Bring it on, baby. We'll run Elliot Spitzer against Ken Lay.

Displaying talents that will serve him well as a presidential speechwriter, McGurn's style is eloquent, simple--and slippery. He makes the case against communism, socialism, and the most heavy-handed forms of government regulation in this country; but he also criticizes programs that have existed since the New Deal and have been accepted by Republican as well as Democratic presidents: the minimum wage, job safety standards, environmental protection, and American opposition to child labor overseas. He explains his skepticism about public institutions by citing three of the least popular: welfare as we used to know it, the post office, and urban public schools. While acknowledging that his views contradict many Catholic social teachings, he repeatedly refers to Pope John Paul II to support his arguments, even though the Pope seems to support a much more regulated kind of capitalism than McGurn. And McGurn has also published pieces differing with the Pope's opposition to the war in Iraq and criticizing Archbishop Renato Martino, head of the Pontifical Council for Peace and Justice, for saying that there is no such thing as a just war anymore.

[...]

Like Gerson, McGurn is a graceful writer, capable of crafting clear and original prose. But unlike Gerson, McGurn is also a brawler who loves to take hard shots at his adversaries and even his allies. He attacked Louisiana Senator Mary Landrieu for opposing school vouchers but sending her own kids to private schools. He told the Denver Archdiocese, "On the great issue of life, the bishops failed America's unborn children at about the same time they were failing the living American children molested by the priests under their charge."

So while Gerson's rhetoric soothed, McGurn's will singe. Writing in The Wall Street Journal five years ago, John Fund credited McGurn with this "iron law of politics": "Conservatives win by clarifying issues, liberals by fudging them." Maybe so, but George W. Bush--and Ronald Reagan before him--made warm-hearted arguments for policies that Americans might otherwise have rejected as hard-hearted. Bush couldn't ask for a writer who's less likely to fudge distinctions than McGurn. Now let's see if Bush benefits from clarity.


"Conservatives win by clarifying issues, liberals by fudging them."
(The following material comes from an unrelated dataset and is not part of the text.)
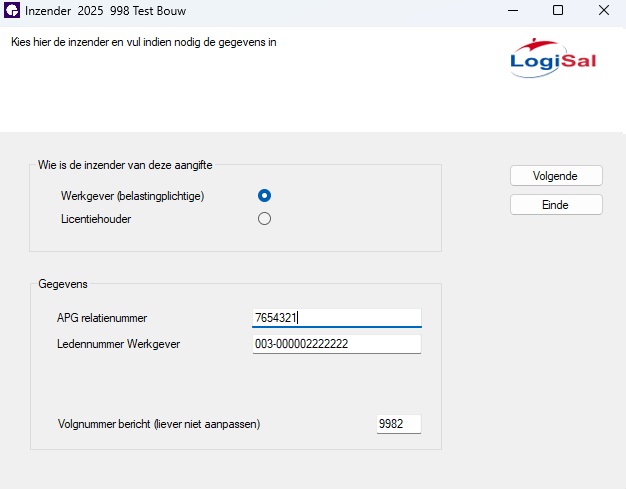Click the APG relatienummer label
This screenshot has width=626, height=489.
pyautogui.click(x=102, y=318)
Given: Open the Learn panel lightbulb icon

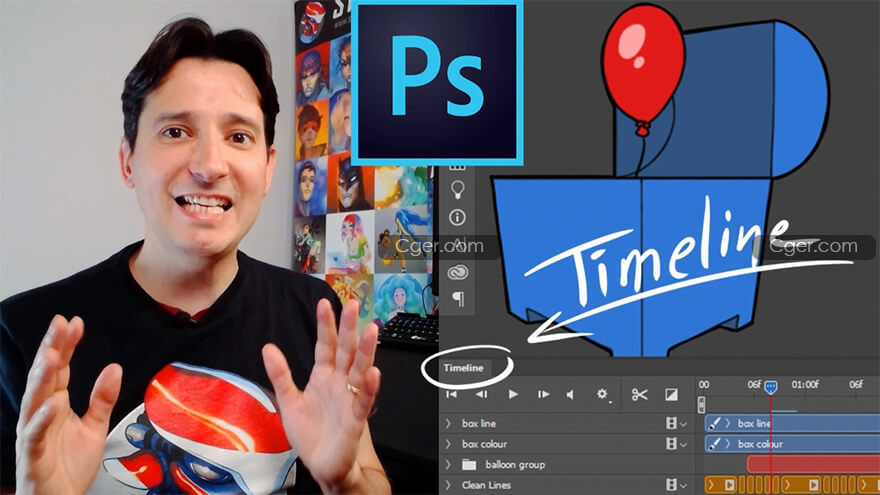Looking at the screenshot, I should click(458, 188).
Yeah. Tell it to Frank Luntz. That's why we are going to hear all about "personalizing" your retirement tonight instead of privatizing social security. They're "clarifying" the issue.

This could be good. If McGurn has Bush coming out swinging this term it could end up being the Newt Gingrich Story, Part II. Without all those nice little sermons, George W. Bush is a pinched, mean man and it shows. I have a feeling that McGurn may just bring out the real him.